Print each record below exactly as it appears.
--- Provided data ---
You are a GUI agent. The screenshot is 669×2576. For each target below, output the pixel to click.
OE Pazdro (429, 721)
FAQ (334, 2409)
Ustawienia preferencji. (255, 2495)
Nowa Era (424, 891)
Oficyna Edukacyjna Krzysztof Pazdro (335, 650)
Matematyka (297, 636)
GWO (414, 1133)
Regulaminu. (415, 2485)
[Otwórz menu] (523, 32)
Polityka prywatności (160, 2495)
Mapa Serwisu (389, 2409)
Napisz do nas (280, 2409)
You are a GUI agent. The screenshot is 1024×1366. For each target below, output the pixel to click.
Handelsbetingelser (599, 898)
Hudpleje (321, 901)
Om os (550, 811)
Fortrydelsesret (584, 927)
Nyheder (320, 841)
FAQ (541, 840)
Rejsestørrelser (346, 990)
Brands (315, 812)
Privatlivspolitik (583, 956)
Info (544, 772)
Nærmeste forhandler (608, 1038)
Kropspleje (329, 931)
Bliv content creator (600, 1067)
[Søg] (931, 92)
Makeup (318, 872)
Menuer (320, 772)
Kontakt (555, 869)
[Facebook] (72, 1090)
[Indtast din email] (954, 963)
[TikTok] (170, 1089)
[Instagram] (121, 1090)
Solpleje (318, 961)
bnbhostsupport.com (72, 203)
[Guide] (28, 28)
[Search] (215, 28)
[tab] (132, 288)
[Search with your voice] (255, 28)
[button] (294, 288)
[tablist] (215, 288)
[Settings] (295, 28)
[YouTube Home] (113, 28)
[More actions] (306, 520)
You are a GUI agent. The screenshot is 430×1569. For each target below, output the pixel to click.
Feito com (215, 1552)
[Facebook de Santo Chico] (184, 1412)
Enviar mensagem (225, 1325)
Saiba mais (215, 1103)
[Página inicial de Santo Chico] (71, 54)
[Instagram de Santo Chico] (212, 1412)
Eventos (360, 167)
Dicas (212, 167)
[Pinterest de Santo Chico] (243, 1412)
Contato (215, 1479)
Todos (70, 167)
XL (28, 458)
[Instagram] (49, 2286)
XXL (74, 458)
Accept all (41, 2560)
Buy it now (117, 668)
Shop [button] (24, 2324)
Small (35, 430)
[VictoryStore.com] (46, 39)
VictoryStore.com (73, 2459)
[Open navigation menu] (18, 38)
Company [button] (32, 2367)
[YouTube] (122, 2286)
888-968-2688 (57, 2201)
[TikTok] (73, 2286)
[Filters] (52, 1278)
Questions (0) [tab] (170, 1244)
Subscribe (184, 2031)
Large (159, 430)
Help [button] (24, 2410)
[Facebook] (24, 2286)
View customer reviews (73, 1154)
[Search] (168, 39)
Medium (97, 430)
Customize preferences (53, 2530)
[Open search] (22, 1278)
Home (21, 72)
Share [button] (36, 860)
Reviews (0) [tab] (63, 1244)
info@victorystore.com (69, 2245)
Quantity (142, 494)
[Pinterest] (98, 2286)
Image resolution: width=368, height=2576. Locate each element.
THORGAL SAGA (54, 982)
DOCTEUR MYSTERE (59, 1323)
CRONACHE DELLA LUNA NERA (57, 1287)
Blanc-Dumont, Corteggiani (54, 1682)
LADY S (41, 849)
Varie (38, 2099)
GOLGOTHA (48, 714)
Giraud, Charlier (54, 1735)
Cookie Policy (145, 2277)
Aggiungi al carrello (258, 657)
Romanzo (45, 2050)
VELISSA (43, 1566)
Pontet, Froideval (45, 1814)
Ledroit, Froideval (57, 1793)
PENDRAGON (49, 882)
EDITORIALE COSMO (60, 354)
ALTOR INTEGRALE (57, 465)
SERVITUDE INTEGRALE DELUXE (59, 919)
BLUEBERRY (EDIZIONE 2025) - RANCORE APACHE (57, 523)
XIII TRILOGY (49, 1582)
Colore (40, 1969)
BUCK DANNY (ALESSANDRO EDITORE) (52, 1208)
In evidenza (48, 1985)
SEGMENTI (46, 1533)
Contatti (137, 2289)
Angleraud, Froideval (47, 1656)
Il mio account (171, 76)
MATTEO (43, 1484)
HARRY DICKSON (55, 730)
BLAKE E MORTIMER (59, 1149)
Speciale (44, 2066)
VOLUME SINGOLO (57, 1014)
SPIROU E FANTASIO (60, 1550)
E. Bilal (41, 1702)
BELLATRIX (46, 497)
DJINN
---
Task result ▸
You are a GUI agent. The screenshot is 669×2576. For each target below, output the pixel to click.
OE Pazdro (429, 721)
FAQ (334, 2409)
Ustawienia preferencji. (255, 2495)
Nowa Era (424, 891)
Oficyna Edukacyjna Krzysztof Pazdro (335, 650)
Matematyka (297, 636)
GWO (414, 1133)
Regulaminu. (415, 2485)
[Otwórz menu] (523, 32)
Polityka prywatności (160, 2495)
Mapa Serwisu (389, 2409)
Napisz do nas (280, 2409)
You are a GUI agent. The screenshot is 1024×1366. For each target below, output the pixel to click.
Handelsbetingelser (599, 898)
Hudpleje (321, 901)
Om os (550, 811)
Fortrydelsesret (584, 927)
Nyheder (320, 841)
FAQ (541, 840)
Rejsestørrelser (346, 990)
Brands (315, 812)
Privatlivspolitik (583, 956)
Info (544, 772)
Nærmeste forhandler (608, 1038)
Kropspleje (329, 931)
Bliv content creator (600, 1067)
[Søg] (931, 92)
Makeup (318, 872)
Menuer (320, 772)
Kontakt (555, 869)
[Facebook] (72, 1090)
[Indtast din email] (954, 963)
[TikTok] (170, 1089)
[Instagram] (121, 1090)
Solpleje (318, 961)
bnbhostsupport.com (72, 203)
[Guide] (28, 28)
[Search] (215, 28)
[tab] (132, 288)
[Search with your voice] (255, 28)
[button] (294, 288)
[tablist] (215, 288)
[Settings] (295, 28)
[YouTube Home] (113, 28)
[More actions] (306, 520)
You are a GUI agent. The screenshot is 430×1569. For each target below, output the pixel to click.
Feito com (215, 1552)
[Facebook de Santo Chico] (184, 1412)
Enviar mensagem (225, 1325)
Saiba mais (215, 1103)
[Página inicial de Santo Chico] (71, 54)
[Instagram de Santo Chico] (212, 1412)
Eventos (360, 167)
Dicas (212, 167)
[Pinterest de Santo Chico] (243, 1412)
Contato (215, 1479)
Todos (70, 167)
XL (28, 458)
[Instagram] (49, 2286)
XXL (74, 458)
Accept all (41, 2560)
Buy it now (117, 668)
Shop [button] (24, 2324)
Small (35, 430)
[VictoryStore.com] (46, 39)
VictoryStore.com (73, 2459)
[Open navigation menu] (18, 38)
Company [button] (32, 2367)
[YouTube] (122, 2286)
888-968-2688 (57, 2201)
[TikTok] (73, 2286)
[Filters] (52, 1278)
Questions (0) [tab] (170, 1244)
Subscribe (184, 2031)
Large (159, 430)
Help [button] (24, 2410)
[Facebook] (24, 2286)
View customer reviews (73, 1154)
[Search] (168, 39)
Medium (97, 430)
Customize preferences (53, 2530)
[Open search] (22, 1278)
Home (21, 72)
Share [button] (36, 860)
Reviews (0) [tab] (63, 1244)
info@victorystore.com (69, 2245)
Quantity (142, 494)
[Pinterest] (98, 2286)
Image resolution: width=368, height=2576. Locate each element.
THORGAL SAGA (54, 982)
DOCTEUR MYSTERE (59, 1323)
CRONACHE DELLA LUNA NERA (57, 1287)
Blanc-Dumont, Corteggiani (54, 1682)
LADY S (41, 849)
Varie (38, 2099)
GOLGOTHA (48, 714)
Giraud, Charlier (54, 1735)
Cookie Policy (145, 2277)
Aggiungi al carrello (258, 657)
Romanzo (45, 2050)
VELISSA (43, 1566)
Pontet, Froideval (45, 1814)
Ledroit, Froideval (57, 1793)
PENDRAGON (49, 882)
EDITORIALE COSMO (60, 354)
ALTOR INTEGRALE (57, 465)
SERVITUDE INTEGRALE DELUXE (59, 919)
BLUEBERRY (EDIZIONE 2025) - RANCORE APACHE (57, 523)
XIII TRILOGY (49, 1582)
Colore (40, 1969)
BUCK DANNY (ALESSANDRO EDITORE) (52, 1208)
In evidenza (48, 1985)
SEGMENTI (46, 1533)
Contatti (137, 2289)
Angleraud, Froideval (47, 1656)
Il mio account (171, 76)
MATTEO (43, 1484)
HARRY DICKSON (55, 730)
BLAKE E MORTIMER (59, 1149)
Speciale (44, 2066)
VOLUME SINGOLO (57, 1014)
SPIROU E FANTASIO (60, 1550)
E. Bilal (41, 1702)
BELLATRIX (46, 497)
DJINN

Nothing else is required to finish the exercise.